__Information given__
□ □ □ □ □ □ □

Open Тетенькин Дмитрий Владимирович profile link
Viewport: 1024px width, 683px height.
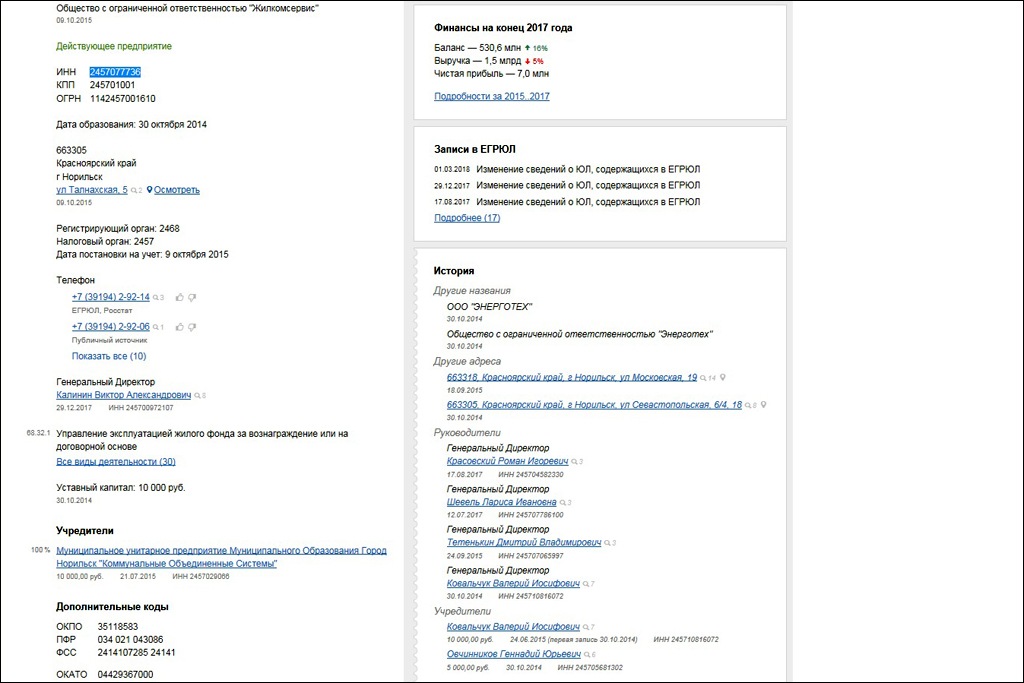point(524,542)
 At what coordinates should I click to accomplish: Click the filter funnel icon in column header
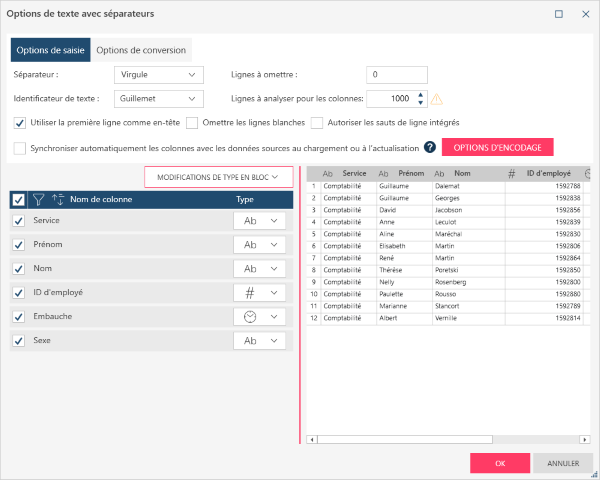pyautogui.click(x=39, y=199)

□ □ □ □ □ □ □

__Exercise description__
Rewrite the material above, changing "filter funnel icon" to "sort arrow icon" and keeping everything else unchanged. Leave the pictures out.

__Answer__
Open Тетенькин Дмитрий Владимирович profile link
Viewport: 1024px width, 683px height.
point(524,542)
 At what coordinates should I click to accomplish: Click the sort arrow icon in column header
pyautogui.click(x=39, y=199)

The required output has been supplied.